## `duckdb` Window Operation

`duckdb`'s Window Operations do not support out-of-core processing and are susceptible to OOM errors. Moreover, It appears that results get cached in memory after the query has been executed. 


In [7]:
import duckdb
import psutil

In [8]:
!du -h data/perf.parquet

24G	data/perf.parquet


In [9]:
%load_ext memory_profiler

def print_memory_util():
    percent_available = psutil.virtual_memory().available/psutil.virtual_memory().total
    total_memory = psutil.virtual_memory().total
    print(f" Avaialble {percent_available*100:0.0f}% of total  {total_memory/float(1<<30):,.0f} GB of memory")

In [11]:
db = duckdb.connect("test.db")

In [15]:
db.execute("select count(*) as total_rows from 'data/perf.parquet';").fetchdf()

Unnamed: 0,total_rows
0,1890353680


In [16]:
db.execute("select count(distinct loan_id) as cardinality from 'data/perf.parquet';").fetchdf()

Unnamed: 0,cardinality
0,37015214


The following query finishes, it appears that the subquery is cached in ram. Since, ram is not freed. 

In [31]:
sql = """ select count(*) from (select *, RANK() OVER (PARTITION BY loan_id) as age from 'data/perf.parquet'); """

The following query throws an **OOM** error

```sql
""" SELECT count(*)
FROM (
	SELECT *
		,RANK() OVER (
			PARTITION BY loan_id ORDER BY monthly_reporting_period
			) AS age
	FROM 'data/perf.parquet'
	); """
```

A query without the `order by` clause, finishes but ends up using 85GB of RAM

In [10]:
print_memory_util()

 Avaialble 95% of total  126 GB of memory


In [32]:
%%memit
db.execute(""" select count(*) from (select *, RANK() OVER (PARTITION BY loan_id) as age from 'data/perf.parquet'); """).fetchdf()

peak memory: 87494.90 MiB, increment: 85713.16 MiB


Moreover, the RAM is not freed after the query is completed. It seems like the subquery gets cached in the RAM and used for subsequent operations

In [33]:
print_memory_util()

 Avaialble 28% of total  126 GB of memory


In contrast, the following query does not materialize the subquery. Is Window operation caching the results unnecessarily?

In [5]:
%%memit
db.execute(""" select count(*) from (select *, loan_age+ 1 from 'data/perf.parquet'); """).fetchdf()

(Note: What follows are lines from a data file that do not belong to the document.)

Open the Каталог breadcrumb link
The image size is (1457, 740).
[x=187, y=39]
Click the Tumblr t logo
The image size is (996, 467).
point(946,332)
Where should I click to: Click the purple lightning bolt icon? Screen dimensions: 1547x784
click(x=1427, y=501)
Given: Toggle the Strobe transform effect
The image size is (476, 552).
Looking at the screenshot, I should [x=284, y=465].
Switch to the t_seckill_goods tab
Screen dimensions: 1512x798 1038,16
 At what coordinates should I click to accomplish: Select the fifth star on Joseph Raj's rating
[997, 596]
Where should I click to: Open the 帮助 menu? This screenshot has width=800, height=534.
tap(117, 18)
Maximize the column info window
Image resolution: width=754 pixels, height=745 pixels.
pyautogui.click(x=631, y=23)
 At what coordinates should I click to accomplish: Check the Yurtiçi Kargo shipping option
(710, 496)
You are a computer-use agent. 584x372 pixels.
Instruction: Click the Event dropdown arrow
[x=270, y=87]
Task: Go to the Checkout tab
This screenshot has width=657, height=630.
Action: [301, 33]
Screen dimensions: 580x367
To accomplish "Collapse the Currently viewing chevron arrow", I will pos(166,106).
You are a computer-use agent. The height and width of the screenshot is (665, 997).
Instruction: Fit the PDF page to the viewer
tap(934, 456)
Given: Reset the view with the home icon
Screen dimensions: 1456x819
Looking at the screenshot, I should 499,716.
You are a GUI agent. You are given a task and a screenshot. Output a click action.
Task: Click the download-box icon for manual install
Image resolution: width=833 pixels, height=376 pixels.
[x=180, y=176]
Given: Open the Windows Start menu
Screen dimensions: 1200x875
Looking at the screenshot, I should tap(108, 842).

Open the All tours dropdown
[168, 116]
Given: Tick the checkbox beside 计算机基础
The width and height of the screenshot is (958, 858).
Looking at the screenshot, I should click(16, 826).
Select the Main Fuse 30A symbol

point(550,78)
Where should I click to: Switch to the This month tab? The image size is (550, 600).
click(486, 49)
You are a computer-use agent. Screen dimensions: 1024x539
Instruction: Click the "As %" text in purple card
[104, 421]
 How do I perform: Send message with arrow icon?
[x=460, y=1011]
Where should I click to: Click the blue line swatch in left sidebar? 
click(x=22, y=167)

peak memory: 849.61 MiB, increment: 775.07 MiB


In [18]:
explain_plan = db.execute(""" explain select count(*) from (select *, RANK() OVER (PARTITION BY loan_id) as age from 'data/perf.parquet'); """).fetchall()

In [22]:
for result in explain_plan[0]:
    print(result)

physical_plan
┌───────────────────────────┐
│      SIMPLE_AGGREGATE     │
│   ─ ─ ─ ─ ─ ─ ─ ─ ─ ─ ─   │
│        count_star()       │
└─────────────┬─────────────┘                             
┌─────────────┴─────────────┐
│         PROJECTION        │
│   ─ ─ ─ ─ ─ ─ ─ ─ ─ ─ ─   │
│             42            │
└─────────────┬─────────────┘                             
┌─────────────┴─────────────┐
│           WINDOW          │
│   ─ ─ ─ ─ ─ ─ ─ ─ ─ ─ ─   │
│  RANK() OVER(PARTITION BY │
│          loan_id)         │
└─────────────┬─────────────┘                             
┌─────────────┴─────────────┐
│        PARQUET_SCAN       │
│   ─ ─ ─ ─ ─ ─ ─ ─ ─ ─ ─   │
│          loan_id          │
└───────────────────────────┘